_Information:_
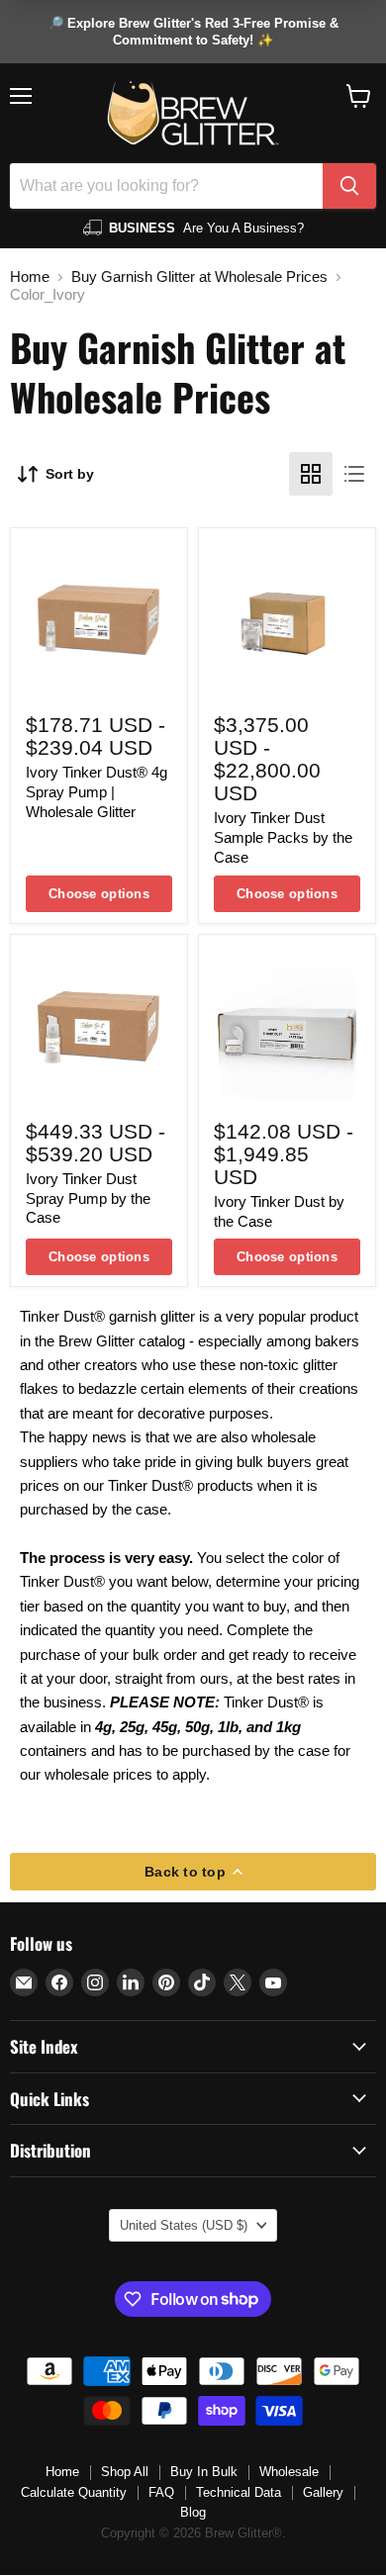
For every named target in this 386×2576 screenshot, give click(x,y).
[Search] (349, 186)
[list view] (354, 474)
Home (29, 276)
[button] (359, 96)
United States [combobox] (183, 2225)
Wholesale (289, 2471)
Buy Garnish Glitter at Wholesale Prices (199, 276)
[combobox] (166, 186)
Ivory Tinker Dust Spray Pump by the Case (88, 1198)
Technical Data (238, 2492)
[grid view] (311, 474)
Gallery (323, 2492)
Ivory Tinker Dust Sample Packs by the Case (283, 837)
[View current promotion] (193, 31)
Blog (193, 2512)
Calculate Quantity (74, 2492)
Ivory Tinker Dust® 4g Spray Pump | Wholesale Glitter (96, 791)
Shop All (124, 2471)
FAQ (161, 2492)
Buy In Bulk (204, 2471)
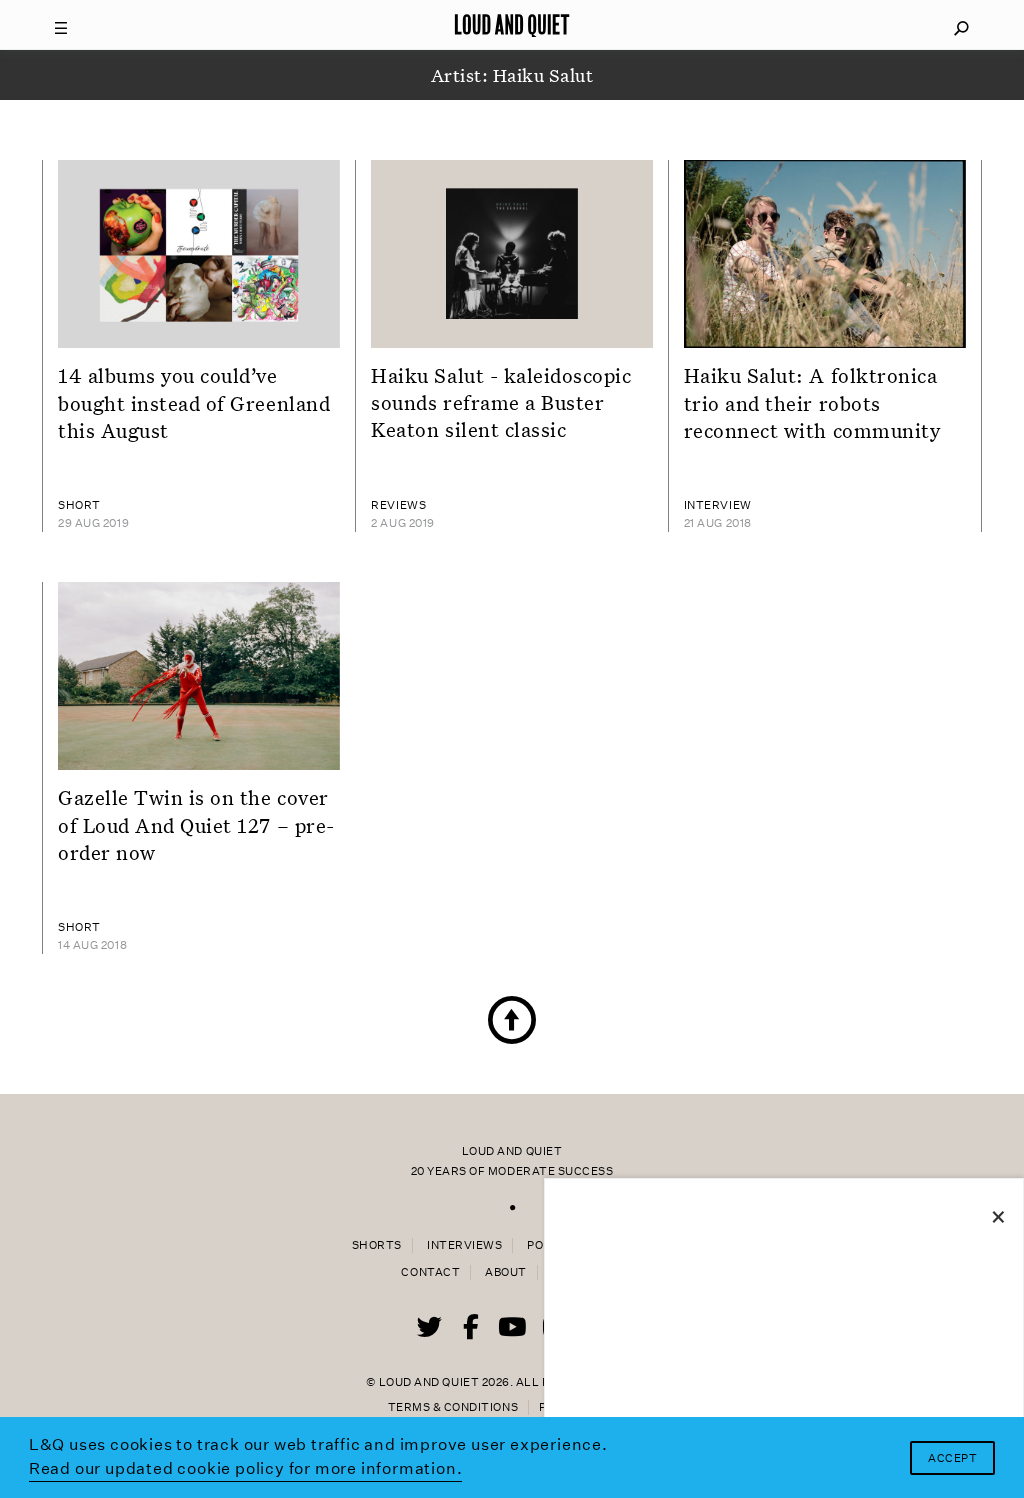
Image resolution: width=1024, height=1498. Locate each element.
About (506, 1272)
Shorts (377, 1245)
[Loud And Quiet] (512, 25)
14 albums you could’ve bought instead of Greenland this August (194, 402)
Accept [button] (952, 1458)
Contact (430, 1272)
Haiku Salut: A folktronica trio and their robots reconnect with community (812, 402)
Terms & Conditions (453, 1407)
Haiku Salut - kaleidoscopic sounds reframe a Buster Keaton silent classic (501, 402)
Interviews (464, 1245)
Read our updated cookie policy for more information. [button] (246, 1468)
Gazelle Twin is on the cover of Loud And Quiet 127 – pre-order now (196, 824)
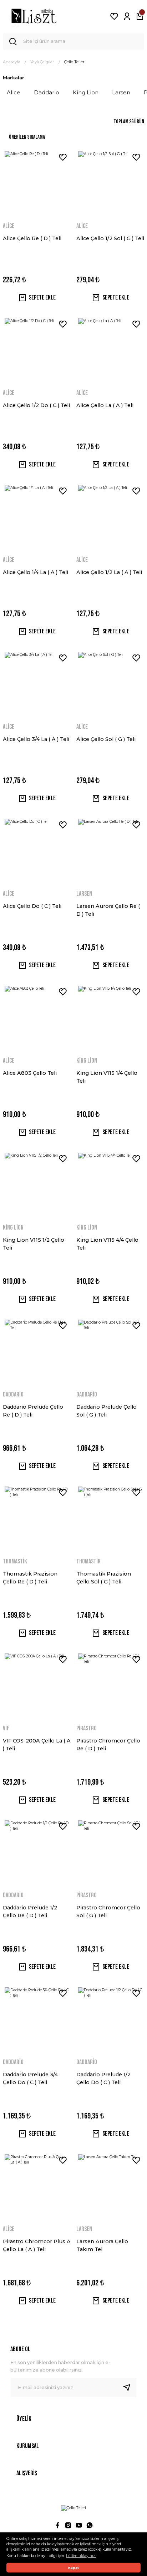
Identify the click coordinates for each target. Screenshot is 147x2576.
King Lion (86, 1060)
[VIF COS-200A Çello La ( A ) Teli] (37, 1686)
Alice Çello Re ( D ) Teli (32, 238)
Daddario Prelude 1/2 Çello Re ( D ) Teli (30, 1911)
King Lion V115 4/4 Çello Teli (107, 1244)
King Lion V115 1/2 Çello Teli (33, 1244)
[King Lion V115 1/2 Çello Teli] (37, 1185)
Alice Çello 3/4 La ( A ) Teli (36, 739)
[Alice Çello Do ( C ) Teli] (37, 851)
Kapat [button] (73, 2568)
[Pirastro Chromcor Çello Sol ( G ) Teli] (110, 1853)
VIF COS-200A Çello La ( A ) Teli (37, 1744)
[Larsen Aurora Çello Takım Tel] (110, 2186)
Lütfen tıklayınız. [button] (81, 2555)
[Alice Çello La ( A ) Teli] (110, 350)
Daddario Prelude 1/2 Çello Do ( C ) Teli (103, 2078)
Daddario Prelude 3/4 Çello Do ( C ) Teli (30, 2078)
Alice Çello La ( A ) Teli (104, 405)
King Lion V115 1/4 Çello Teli (106, 1077)
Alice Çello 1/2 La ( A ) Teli (109, 572)
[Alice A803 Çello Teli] (37, 1018)
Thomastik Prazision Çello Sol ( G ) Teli (103, 1578)
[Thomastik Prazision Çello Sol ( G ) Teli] (110, 1519)
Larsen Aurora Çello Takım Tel (102, 2245)
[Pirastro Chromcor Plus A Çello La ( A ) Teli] (37, 2186)
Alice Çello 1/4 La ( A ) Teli (35, 572)
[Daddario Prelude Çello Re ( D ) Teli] (37, 1352)
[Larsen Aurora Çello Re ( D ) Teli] (110, 851)
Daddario (13, 1394)
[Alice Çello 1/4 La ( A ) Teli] (37, 517)
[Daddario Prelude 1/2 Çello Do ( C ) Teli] (110, 2019)
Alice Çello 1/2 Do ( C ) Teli (36, 405)
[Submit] (129, 2388)
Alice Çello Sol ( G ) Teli (106, 739)
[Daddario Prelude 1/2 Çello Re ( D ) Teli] (37, 1853)
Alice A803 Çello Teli (30, 1073)
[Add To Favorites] (63, 157)
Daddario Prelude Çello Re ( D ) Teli (33, 1411)
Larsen (84, 894)
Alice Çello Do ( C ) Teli (32, 906)
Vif (6, 1728)
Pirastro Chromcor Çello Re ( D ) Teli (108, 1744)
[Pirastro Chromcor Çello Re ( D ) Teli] (110, 1686)
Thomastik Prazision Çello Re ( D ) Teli (30, 1578)
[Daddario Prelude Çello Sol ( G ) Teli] (110, 1352)
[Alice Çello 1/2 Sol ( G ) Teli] (110, 183)
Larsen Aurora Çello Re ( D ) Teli (108, 910)
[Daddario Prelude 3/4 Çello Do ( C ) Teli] (37, 2019)
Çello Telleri (75, 61)
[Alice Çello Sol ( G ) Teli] (110, 684)
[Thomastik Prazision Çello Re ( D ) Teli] (37, 1519)
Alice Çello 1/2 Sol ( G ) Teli (110, 238)
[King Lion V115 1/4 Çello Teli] (110, 1018)
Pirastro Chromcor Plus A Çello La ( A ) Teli (37, 2245)
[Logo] (34, 16)
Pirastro (86, 1728)
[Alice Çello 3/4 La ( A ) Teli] (37, 684)
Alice (8, 226)
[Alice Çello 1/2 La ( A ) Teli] (110, 517)
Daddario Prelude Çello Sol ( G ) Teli (106, 1411)
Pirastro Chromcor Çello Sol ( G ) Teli (108, 1911)
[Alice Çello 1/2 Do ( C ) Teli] (37, 350)
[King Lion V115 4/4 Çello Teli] (110, 1185)
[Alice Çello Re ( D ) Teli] (37, 183)
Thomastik (15, 1561)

_Activity:_ Repeat only the lines from the beginning of the material through the line containing "Alice Çello 3/4 La ( A ) Teli (36, 739)", both ends kept, leaving pictures out.

_Finished task:_
For every named target in this 386×2576 screenshot, give click(x,y).
[Search] (349, 186)
[list view] (354, 474)
Home (29, 276)
[button] (359, 96)
United States [combobox] (183, 2225)
Wholesale (289, 2471)
Buy Garnish Glitter at Wholesale Prices (199, 276)
[combobox] (166, 186)
Ivory Tinker Dust Spray Pump by the Case (88, 1198)
Technical Data (238, 2492)
[grid view] (311, 474)
Gallery (323, 2492)
Ivory Tinker Dust Sample Packs by the Case (283, 837)
[View current promotion] (193, 31)
Blog (193, 2512)
Calculate Quantity (74, 2492)
Ivory Tinker Dust® 4g Spray Pump | Wholesale Glitter (96, 791)
Shop All (124, 2471)
FAQ (161, 2492)
Buy In Bulk (204, 2471)
Image resolution: width=1024, height=1498. Locate each element.
About (506, 1272)
Shorts (377, 1245)
[Loud And Quiet] (512, 25)
14 albums you could’ve bought instead of Greenland this August (194, 402)
Accept [button] (952, 1458)
Contact (430, 1272)
Haiku Salut: A folktronica trio and their robots reconnect with community (812, 402)
Terms & Conditions (453, 1407)
Haiku Salut - kaleidoscopic sounds reframe a Buster Keaton silent classic (501, 402)
Interviews (464, 1245)
Read our updated cookie policy for more information. [button] (246, 1468)
Gazelle Twin is on the cover of Loud And Quiet 127 – pre-order now (196, 824)
Identify the click coordinates for each target. Screenshot is 147x2576.
King Lion (86, 1060)
[VIF COS-200A Çello La ( A ) Teli] (37, 1686)
Alice Çello Re ( D ) Teli (32, 238)
Daddario Prelude 1/2 Çello Re ( D ) Teli (30, 1911)
King Lion V115 4/4 Çello Teli (107, 1244)
King Lion V115 1/2 Çello Teli (33, 1244)
[King Lion V115 1/2 Çello Teli] (37, 1185)
Alice Çello 3/4 La ( A ) Teli (36, 739)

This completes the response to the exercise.